Re: Plan for /dev/ioasid RFC v2

From: Alex Williamson
Date: Wed Jun 09 2021 - 12:27:32 EST


On Wed, 9 Jun 2021 10:15:32 -0600
Alex Williamson <alex.williamson@xxxxxxxxxx> wrote:

> On Wed, 9 Jun 2021 17:51:26 +0200
> Joerg Roedel <joro@xxxxxxxxxx> wrote:
>
> > On Wed, Jun 09, 2021 at 12:00:09PM -0300, Jason Gunthorpe wrote:
> > > Only *drivers* know what the actual device is going to do, devices do
> > > not. Since the group doesn't have drivers it is the wrong layer to be
> > > making choices about how to configure the IOMMU.
> >
> > Groups don't carry how to configure IOMMUs, that information is
> > mostly in the IOMMU domains. And those (or an abstraction of them) is
> > configured through /dev/ioasid. So not sure what you wanted to say with
> > the above.
> >
> > All a group carries is information about which devices are not
> > sufficiently isolated from each other and thus need to always be in the
> > same domain.
> >
> > > The device centric approach is my attempt at this, and it is pretty
> > > clean, I think.
> >
> > Clean, but still insecure.
^^^^^^^^
Repeat the passage of the mailing-list reply starting with "From: Alex Williamson" and going on through "configure the IOMMU.", with no changes.

### Given material
^^^^^^^^
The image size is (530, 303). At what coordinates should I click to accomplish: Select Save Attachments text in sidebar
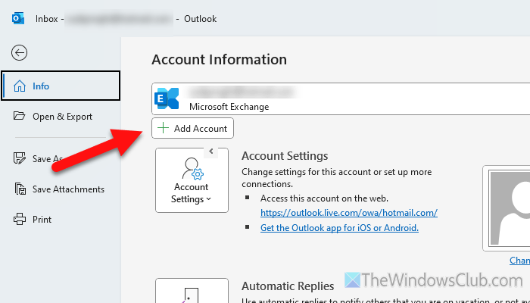click(x=68, y=189)
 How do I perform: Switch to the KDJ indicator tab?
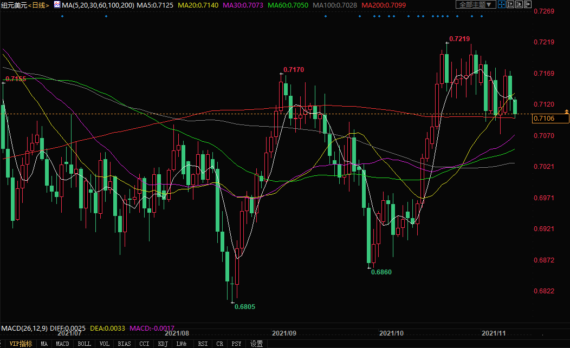click(163, 344)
^^^^^^^^
### Complete answer
From: Alex Williamson
Date: Wed Jun 09 2021 - 12:27:32 EST


On Wed, 9 Jun 2021 10:15:32 -0600
Alex Williamson <alex.williamson@xxxxxxxxxx> wrote:

> On Wed, 9 Jun 2021 17:51:26 +0200
> Joerg Roedel <joro@xxxxxxxxxx> wrote:
>
> > On Wed, Jun 09, 2021 at 12:00:09PM -0300, Jason Gunthorpe wrote:
> > > Only *drivers* know what the actual device is going to do, devices do
> > > not. Since the group doesn't have drivers it is the wrong layer to be
> > > making choices about how to configure the IOMMU.